After I bought the syrup, the woman and I stood outside the sugar house by my car. It was a beautiful day, with a deep blue sky, and the trees here in northeastern Pennsylvania were at their autumn glorious peak.
My neighbor and I talked not about the weather but about grief. My husband died two months ago. Hers is very ill, and she isn’t sure he will recover. We talked about how hard it is to witness the suffering of someone you love so much and feel so powerless to help. We talked about how painful it was for me to walk into my house for the first time the morning after Andy died and how her husband had fallen the night before and she’d had a very difficult time getting him up and back to bed.
Suddenly she exclaimed, “Look at that tree!” Across the road was one of their sugar maples, flashing its brilliant golden foliage against the cerulean sky.

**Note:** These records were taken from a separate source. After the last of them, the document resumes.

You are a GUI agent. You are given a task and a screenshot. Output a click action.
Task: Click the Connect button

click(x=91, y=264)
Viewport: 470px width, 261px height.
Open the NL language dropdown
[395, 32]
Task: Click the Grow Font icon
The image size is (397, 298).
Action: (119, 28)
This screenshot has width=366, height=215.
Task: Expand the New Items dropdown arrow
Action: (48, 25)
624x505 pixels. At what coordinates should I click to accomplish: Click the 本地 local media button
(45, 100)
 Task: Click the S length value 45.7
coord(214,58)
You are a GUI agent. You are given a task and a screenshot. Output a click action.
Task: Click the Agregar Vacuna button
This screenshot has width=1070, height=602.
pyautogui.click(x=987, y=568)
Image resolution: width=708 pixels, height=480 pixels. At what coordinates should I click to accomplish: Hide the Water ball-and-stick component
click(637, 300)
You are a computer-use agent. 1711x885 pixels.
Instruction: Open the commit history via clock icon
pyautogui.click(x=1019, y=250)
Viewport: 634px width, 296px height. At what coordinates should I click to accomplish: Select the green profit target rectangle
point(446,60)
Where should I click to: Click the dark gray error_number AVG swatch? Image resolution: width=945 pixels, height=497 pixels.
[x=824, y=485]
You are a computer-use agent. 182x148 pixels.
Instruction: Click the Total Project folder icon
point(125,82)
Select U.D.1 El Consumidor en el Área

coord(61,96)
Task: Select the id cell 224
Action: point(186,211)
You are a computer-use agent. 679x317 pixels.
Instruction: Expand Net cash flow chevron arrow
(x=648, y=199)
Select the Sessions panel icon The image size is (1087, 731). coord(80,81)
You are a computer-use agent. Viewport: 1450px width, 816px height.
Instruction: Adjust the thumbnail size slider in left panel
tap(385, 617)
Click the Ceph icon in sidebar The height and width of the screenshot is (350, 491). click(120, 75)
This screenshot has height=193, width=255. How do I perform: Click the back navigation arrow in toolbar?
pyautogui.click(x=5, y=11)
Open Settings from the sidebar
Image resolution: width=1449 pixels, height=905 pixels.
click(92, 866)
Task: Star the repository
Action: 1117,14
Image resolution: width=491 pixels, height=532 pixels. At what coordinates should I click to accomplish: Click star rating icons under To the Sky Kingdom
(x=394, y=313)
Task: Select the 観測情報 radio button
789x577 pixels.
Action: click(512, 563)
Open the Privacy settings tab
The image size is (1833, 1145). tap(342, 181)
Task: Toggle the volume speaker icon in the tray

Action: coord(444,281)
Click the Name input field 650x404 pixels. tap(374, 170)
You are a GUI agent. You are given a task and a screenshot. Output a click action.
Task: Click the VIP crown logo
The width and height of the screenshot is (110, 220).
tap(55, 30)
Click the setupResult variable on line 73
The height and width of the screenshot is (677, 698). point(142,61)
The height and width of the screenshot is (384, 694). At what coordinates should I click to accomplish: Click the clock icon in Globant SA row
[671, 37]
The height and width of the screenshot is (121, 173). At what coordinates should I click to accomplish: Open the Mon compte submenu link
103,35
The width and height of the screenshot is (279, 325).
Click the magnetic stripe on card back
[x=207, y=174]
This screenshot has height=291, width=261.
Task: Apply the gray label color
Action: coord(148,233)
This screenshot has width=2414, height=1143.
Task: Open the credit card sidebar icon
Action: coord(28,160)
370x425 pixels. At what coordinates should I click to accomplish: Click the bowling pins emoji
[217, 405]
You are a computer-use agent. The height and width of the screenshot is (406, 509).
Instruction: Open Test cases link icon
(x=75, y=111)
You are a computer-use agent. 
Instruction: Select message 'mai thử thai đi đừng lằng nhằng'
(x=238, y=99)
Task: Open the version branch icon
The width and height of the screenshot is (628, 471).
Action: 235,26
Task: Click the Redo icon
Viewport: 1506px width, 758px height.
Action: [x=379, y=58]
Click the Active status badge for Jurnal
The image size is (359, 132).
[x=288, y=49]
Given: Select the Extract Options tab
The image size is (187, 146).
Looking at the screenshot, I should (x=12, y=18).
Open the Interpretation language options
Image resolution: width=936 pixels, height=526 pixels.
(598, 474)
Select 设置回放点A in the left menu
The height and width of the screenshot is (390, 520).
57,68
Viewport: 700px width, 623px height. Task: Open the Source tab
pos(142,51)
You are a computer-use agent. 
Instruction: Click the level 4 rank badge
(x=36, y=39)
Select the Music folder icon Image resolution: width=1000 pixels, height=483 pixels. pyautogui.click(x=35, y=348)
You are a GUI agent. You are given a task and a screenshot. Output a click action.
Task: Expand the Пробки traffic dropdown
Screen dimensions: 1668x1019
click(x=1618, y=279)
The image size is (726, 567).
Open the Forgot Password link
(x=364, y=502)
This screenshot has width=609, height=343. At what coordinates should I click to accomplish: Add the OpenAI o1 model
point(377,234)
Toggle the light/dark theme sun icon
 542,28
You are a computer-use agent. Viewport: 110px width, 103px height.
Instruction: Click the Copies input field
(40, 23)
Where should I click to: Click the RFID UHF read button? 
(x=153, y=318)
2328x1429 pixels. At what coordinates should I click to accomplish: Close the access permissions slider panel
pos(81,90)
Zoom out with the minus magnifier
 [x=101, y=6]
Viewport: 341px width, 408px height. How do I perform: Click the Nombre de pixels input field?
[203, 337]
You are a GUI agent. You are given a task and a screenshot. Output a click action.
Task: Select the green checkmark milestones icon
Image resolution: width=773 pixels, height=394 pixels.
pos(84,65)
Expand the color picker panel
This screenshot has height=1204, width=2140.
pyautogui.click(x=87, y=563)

We just stood there together for a minute and reveled in the beauty of the tree.
This neighbor and I have always politely liked each other, but we’ve never had a serious conversation. I know that we’re voting for different candidates for president next Tuesday. But there we were on that autumn afternoon, sharing both our deep sorrow and our celebration of autumn’s extravagant beauty.
In the midst of this time of immense grief, I felt joy.